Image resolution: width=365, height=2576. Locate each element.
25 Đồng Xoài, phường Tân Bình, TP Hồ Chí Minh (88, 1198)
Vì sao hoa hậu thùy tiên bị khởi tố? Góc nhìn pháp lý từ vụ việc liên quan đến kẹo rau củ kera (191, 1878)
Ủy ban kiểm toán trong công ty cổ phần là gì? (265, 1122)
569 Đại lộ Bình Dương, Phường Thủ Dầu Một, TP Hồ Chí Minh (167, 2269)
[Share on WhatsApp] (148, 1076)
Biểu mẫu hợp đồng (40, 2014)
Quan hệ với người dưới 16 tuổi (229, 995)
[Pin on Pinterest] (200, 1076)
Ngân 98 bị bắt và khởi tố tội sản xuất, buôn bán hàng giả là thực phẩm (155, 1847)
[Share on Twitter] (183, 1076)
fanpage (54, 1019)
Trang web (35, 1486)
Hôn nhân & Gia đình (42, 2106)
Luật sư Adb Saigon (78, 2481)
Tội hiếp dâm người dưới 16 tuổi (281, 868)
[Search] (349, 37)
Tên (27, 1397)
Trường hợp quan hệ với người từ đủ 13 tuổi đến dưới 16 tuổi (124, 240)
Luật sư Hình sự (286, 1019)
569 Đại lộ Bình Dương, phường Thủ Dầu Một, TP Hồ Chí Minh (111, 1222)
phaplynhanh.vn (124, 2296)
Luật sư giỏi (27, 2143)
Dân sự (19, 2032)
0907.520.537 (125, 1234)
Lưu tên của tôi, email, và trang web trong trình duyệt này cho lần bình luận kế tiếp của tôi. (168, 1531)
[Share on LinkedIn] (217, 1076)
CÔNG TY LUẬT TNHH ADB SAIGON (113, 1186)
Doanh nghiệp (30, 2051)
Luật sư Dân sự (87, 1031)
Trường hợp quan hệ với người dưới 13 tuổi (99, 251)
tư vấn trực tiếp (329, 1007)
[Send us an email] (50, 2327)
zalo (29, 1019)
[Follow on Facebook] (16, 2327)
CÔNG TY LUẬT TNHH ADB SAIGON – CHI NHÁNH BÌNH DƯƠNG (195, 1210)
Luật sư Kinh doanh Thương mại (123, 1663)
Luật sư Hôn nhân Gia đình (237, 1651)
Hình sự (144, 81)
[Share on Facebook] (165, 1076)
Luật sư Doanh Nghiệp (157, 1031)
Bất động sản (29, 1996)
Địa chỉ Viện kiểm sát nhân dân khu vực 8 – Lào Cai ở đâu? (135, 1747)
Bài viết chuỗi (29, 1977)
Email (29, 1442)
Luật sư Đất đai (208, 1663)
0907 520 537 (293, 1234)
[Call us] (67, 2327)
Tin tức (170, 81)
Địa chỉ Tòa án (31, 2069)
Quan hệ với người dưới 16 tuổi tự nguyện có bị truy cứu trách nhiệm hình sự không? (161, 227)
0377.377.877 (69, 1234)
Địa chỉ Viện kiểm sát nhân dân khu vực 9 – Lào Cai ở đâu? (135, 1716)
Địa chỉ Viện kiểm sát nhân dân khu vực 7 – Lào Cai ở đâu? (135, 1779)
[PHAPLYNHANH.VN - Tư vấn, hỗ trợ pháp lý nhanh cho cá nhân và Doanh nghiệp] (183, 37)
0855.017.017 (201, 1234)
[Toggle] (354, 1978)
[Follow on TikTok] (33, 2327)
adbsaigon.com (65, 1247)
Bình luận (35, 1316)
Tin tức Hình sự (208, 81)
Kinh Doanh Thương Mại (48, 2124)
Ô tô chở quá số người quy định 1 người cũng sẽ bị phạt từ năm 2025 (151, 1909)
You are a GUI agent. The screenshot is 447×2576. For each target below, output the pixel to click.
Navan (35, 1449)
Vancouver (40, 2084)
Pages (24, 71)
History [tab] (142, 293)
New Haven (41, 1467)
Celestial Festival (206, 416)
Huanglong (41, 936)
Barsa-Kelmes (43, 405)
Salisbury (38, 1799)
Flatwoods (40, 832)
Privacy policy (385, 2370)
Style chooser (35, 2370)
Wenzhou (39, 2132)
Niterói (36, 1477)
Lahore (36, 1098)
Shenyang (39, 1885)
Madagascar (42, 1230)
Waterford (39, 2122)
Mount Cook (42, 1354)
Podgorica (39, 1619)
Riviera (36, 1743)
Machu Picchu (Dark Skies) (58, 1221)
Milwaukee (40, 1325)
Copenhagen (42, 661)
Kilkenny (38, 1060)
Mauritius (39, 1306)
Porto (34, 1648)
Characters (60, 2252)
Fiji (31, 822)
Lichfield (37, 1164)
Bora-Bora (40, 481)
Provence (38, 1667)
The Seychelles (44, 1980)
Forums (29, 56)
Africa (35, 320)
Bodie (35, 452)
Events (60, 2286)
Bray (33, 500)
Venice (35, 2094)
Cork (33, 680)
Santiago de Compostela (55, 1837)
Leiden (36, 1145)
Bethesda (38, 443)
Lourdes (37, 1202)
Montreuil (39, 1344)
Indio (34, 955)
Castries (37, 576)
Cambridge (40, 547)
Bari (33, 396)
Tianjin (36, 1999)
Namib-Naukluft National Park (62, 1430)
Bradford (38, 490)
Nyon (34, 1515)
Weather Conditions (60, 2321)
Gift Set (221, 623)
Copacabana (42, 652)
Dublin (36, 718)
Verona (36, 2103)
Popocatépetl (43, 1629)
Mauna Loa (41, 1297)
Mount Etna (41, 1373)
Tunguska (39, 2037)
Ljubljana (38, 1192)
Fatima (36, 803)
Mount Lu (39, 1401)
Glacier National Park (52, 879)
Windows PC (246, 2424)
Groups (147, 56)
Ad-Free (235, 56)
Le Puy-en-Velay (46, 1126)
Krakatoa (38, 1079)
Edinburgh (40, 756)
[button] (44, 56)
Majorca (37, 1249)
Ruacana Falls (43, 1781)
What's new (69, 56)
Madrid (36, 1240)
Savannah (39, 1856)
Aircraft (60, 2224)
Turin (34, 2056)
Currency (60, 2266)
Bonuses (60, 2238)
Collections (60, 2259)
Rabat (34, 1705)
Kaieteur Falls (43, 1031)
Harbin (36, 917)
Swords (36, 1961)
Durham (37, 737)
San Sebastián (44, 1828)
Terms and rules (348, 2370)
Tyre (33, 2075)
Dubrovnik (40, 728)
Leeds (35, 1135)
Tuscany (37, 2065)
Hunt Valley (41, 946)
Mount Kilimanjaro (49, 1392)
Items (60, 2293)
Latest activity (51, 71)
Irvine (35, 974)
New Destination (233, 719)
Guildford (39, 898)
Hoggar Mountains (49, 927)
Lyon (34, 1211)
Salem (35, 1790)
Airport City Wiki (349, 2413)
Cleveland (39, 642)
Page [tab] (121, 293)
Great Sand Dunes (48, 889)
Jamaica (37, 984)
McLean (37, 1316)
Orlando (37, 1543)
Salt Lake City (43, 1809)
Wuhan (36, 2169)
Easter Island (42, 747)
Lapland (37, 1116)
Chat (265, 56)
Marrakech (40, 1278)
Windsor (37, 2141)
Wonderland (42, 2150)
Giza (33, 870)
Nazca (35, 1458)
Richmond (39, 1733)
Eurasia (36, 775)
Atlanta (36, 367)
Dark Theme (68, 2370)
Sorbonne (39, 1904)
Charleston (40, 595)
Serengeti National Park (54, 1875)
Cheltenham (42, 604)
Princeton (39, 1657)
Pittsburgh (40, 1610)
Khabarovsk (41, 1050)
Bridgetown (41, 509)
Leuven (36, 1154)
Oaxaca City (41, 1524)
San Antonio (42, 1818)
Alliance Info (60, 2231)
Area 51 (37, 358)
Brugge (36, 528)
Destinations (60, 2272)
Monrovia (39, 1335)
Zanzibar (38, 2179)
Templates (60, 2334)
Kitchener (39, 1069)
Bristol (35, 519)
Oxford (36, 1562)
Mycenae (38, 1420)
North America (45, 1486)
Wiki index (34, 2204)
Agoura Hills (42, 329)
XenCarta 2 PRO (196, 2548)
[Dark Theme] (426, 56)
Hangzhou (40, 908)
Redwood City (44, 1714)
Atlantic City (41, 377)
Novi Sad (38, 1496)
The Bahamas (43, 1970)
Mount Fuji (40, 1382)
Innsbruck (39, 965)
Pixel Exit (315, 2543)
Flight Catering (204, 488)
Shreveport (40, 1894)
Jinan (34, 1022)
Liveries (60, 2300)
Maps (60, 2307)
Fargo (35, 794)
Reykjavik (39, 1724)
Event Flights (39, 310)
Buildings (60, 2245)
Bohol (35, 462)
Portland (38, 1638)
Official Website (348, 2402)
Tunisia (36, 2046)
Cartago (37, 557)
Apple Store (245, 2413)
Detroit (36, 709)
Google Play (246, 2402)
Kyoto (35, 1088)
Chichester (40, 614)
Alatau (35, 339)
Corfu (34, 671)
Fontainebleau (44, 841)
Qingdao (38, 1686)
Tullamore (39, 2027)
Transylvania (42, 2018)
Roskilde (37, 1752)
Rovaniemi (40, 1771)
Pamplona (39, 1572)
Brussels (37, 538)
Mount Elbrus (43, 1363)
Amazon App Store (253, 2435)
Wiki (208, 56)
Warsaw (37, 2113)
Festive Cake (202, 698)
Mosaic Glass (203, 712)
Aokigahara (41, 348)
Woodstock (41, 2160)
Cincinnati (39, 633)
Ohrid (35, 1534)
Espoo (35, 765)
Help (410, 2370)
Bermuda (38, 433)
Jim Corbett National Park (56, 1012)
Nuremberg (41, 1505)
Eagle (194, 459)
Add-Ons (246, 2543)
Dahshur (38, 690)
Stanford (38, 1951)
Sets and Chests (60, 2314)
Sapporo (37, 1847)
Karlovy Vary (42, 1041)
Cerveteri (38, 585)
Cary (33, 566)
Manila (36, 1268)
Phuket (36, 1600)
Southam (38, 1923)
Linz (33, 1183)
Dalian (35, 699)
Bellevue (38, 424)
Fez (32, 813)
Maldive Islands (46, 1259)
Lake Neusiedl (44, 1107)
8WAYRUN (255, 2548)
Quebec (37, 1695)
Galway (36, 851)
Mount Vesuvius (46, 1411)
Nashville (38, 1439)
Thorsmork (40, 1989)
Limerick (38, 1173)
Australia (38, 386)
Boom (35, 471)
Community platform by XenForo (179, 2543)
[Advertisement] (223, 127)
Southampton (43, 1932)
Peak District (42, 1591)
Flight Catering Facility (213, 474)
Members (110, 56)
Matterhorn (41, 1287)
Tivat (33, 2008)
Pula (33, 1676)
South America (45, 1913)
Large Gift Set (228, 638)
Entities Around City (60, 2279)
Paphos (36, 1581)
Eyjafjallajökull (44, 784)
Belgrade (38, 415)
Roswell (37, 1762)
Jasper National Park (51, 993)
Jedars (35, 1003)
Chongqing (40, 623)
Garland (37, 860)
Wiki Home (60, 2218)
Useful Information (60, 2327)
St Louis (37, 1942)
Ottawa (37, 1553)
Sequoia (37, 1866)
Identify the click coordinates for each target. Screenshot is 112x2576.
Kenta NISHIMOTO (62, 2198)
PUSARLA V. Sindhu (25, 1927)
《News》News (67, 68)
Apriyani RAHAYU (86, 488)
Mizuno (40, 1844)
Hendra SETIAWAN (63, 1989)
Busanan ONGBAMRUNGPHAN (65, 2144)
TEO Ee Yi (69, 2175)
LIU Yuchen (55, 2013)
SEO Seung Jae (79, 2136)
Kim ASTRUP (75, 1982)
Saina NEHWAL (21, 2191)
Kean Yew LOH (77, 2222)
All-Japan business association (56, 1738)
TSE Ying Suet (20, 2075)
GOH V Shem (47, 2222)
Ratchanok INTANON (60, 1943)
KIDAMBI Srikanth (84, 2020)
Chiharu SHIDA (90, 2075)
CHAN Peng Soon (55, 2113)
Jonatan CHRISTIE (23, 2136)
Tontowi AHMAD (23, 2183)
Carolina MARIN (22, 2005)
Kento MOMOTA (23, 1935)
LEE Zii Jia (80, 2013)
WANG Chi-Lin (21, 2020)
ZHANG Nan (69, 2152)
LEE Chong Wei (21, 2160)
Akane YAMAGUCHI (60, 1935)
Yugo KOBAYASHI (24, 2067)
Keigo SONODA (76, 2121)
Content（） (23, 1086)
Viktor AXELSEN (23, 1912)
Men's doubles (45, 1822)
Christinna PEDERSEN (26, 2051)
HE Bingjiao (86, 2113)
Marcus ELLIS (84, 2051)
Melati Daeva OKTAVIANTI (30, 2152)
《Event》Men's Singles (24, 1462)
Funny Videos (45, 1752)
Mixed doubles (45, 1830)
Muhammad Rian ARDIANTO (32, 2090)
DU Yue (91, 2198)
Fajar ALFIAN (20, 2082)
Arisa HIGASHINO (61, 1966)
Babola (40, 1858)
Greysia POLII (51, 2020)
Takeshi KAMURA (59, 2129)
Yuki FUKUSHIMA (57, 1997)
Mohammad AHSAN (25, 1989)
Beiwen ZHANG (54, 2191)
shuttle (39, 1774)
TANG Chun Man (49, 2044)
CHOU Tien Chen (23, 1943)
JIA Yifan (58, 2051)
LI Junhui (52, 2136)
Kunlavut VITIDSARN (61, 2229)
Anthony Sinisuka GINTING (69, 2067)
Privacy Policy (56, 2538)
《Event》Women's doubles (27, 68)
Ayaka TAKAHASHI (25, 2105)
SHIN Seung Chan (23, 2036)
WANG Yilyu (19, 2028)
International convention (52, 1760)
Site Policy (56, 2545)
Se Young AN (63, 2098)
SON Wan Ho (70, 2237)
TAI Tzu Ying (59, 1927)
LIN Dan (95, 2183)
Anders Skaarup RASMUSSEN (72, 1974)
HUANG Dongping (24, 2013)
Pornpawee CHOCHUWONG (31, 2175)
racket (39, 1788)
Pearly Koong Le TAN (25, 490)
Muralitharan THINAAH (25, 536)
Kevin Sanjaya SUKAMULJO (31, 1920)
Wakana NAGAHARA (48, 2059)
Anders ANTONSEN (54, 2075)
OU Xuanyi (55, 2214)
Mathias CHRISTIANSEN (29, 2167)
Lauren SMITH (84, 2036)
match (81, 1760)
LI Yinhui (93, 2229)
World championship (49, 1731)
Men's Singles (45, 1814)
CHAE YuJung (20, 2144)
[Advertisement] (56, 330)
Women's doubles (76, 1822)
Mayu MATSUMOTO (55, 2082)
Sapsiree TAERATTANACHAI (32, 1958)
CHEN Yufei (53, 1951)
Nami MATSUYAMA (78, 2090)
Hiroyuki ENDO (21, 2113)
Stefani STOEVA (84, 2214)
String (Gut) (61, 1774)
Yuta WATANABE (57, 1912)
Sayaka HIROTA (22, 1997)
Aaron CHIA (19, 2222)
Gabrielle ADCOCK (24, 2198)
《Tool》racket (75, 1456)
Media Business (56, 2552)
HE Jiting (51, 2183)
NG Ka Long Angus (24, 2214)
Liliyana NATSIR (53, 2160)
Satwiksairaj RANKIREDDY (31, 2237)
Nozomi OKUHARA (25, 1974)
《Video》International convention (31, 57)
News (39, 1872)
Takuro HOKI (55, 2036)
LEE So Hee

TASK ITEM
Going back to the entries above, set down exactly the lines that begin at the one with "Jinan (34, 1022)" and end at the one with "Stanford (38, 1951)", both included, and nothing else.

EXERCISE RESPONSE
Jinan (34, 1022)
Liveries (60, 2300)
Maps (60, 2307)
Fargo (35, 794)
Reykjavik (39, 1724)
Event Flights (39, 310)
Buildings (60, 2245)
Bohol (35, 462)
Portland (38, 1638)
Official Website (348, 2402)
Tunisia (36, 2046)
Cartago (37, 557)
Apple Store (245, 2413)
Detroit (36, 709)
Google Play (246, 2402)
Kyoto (35, 1088)
Chichester (40, 614)
Alatau (35, 339)
Corfu (34, 671)
Fontainebleau (44, 841)
Qingdao (38, 1686)
Tullamore (39, 2027)
Transylvania (42, 2018)
Roskilde (37, 1752)
Rovaniemi (40, 1771)
Pamplona (39, 1572)
Brussels (37, 538)
Mount Elbrus (43, 1363)
Amazon App Store (253, 2435)
Wiki (208, 56)
Warsaw (37, 2113)
Festive Cake (202, 698)
Mosaic Glass (203, 712)
Aokigahara (41, 348)
Woodstock (41, 2160)
Cincinnati (39, 633)
Ohrid (35, 1534)
Espoo (35, 765)
Help (410, 2370)
Bermuda (38, 433)
Jim Corbett National Park (56, 1012)
Nuremberg (41, 1505)
Eagle (194, 459)
Add-Ons (246, 2543)
Dahshur (38, 690)
Stanford (38, 1951)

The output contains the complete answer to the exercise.